Dava dosyası, Bergama 2. Asliye Hukuk Mahkemesinin (Asliye Ticaret Mahkemesi sıfatıyla) ……Esas ……. Karar sayılı ……. tarihli kararı ile Hakimler ve Savcılar Kurulunun 07/07/2021 tarihli 608 sayılı kararına göre İzmir ilinde Asliye Ticaret Mahkemelerinin yargı çevresinin İzmir ili mülki sınırları olarak belirlendiği, eldeki davanın ticari dava mahiyetinde olduğu ve Hakimler ve Savcılar Kurulunun 07/07/2021 tarihli 608 sayılı kararı gereğince dosyanın görevli ve yetkili İzmir nöbetçi asliye ticaret mahkemesine gönderilmesine ilişkin gönderme kararı sonucu Mahkememize tevzi edilmiştir.
Hakimler ve Savcılar Kurulu Genel Kurulunun 08/07/2021 tarihli Resmi Gazetede yayınlanan 07/07/2021 tarihli 608 nolu kararı ile İzmir Asliye Ticaret Mahkemesi yargı çevresinin İzmir ilinin mülki sınırları (Karşıyaka Ağır Ceza Mahkemesi yargı çevresi hariç) olarak belirlenmiştir.
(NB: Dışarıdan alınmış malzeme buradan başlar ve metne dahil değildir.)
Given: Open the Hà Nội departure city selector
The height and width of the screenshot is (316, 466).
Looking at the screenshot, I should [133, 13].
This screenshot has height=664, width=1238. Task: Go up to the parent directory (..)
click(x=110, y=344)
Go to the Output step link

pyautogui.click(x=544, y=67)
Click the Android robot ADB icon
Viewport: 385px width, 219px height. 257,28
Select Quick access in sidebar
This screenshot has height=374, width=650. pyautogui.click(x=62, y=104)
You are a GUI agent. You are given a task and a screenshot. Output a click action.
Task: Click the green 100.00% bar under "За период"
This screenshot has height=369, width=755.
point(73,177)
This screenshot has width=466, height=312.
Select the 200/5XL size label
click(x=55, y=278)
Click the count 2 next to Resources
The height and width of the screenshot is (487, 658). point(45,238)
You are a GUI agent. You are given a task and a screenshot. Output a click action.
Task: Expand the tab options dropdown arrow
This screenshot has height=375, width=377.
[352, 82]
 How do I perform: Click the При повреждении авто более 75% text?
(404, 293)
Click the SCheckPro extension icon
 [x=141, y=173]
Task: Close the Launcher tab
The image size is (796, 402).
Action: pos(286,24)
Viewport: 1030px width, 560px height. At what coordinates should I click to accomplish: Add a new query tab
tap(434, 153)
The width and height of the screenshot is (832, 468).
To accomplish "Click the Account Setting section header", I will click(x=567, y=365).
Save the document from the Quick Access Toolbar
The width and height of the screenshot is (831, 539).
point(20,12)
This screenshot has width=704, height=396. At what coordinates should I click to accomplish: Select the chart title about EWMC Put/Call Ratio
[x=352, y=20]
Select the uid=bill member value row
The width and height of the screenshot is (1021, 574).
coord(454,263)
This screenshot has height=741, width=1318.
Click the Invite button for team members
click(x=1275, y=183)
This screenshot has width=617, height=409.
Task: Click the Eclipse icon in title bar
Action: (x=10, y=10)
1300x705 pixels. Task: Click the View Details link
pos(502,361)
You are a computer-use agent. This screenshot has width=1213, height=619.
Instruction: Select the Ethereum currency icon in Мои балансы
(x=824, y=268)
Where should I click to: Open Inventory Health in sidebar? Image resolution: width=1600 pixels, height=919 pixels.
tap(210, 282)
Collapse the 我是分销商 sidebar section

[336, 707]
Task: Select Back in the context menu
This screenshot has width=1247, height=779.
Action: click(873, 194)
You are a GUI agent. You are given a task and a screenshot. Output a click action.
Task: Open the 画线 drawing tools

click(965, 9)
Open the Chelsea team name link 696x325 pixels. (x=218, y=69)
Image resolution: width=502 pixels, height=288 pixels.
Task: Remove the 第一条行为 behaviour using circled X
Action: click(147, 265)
Türkiye Cumhuriyeti Anayasasının “Kanuni hakim güvencesi ” başlığını taşıyan 37. Maddesi : ” hiç kimse kanunen tabi olduğu mahkemeden başka bir merci önüne çıkarılamaz.” hükmünü öngörmektedir. Bilimsel çevrelerde ve uygulamada kanuni hakim güvencesi uyuşmazlığı yargılayacak ve çözecek olan mahkemenin o uyuşmazlığın doğmasından önce kanunen belli olması olarak kabul edilmektedir. …. Dikkat edilecek olursa Anayasadaki bu düzenleme hukuk ya da ceza davaları yönünden herhangi bir ayrım gözetmemesi ve uyuşmazlığın doğduğu tarihte bu uyuşmazlığı çözecek mahkemenin belli olması durumunda yargılama yapacak ya da yargılamaya devam edecek mahkemeyi gösteren yasal bir düzenleme yapılmadığı takdirde mutlaka bu mahkeme tarafından çözüme kavuşturulması öngörülmüştür. Bu açıklamalardan da anlaşılacağı üzere uyuşmazlık konusunu teşkil eden her hukuki olay, meydana geldiği tarihteki yasal düzenlemelere tabidir ve olayın meydana geldiği zamanda mevcut olan mahkemeler tarafından çözümlenmelidir. O halde yeni bir mahkeme kurulurken o mahkemenin kuruluş yasasında zaman bakımından faaliyete geçme gününden önceki uyuşmazlıklara bakacak mahkemelerle ilgili bir düzenleme bulunmadığı takdirde, her uyuşmazlık meydana geldiği tarihte bu işe bakacak olan mahkemece çözümlenecektir. Başka bir anlatımla her dava açıldığı koşullara göre görülüp sonuçlandırılacaktır. Dava konusu edilen hukuki uyuşmazlığın meydana geldiği tarihte yürürlükte olan yasalara göre kurulmuş bulunan mahkemelerin uyuşmazlığı çözmesi ana kural olmakla birlikte bazen yasal düzenlemelerle böyle bir uyuşmazlığın çözümü yeni kurulan mahkemelere de verilebilmektedir. (Yargıtay Hukuk Genel Kurulu 2017/11-10 Esas 2019/401 Karar sayılı 04/04/2019 tarihli kararı)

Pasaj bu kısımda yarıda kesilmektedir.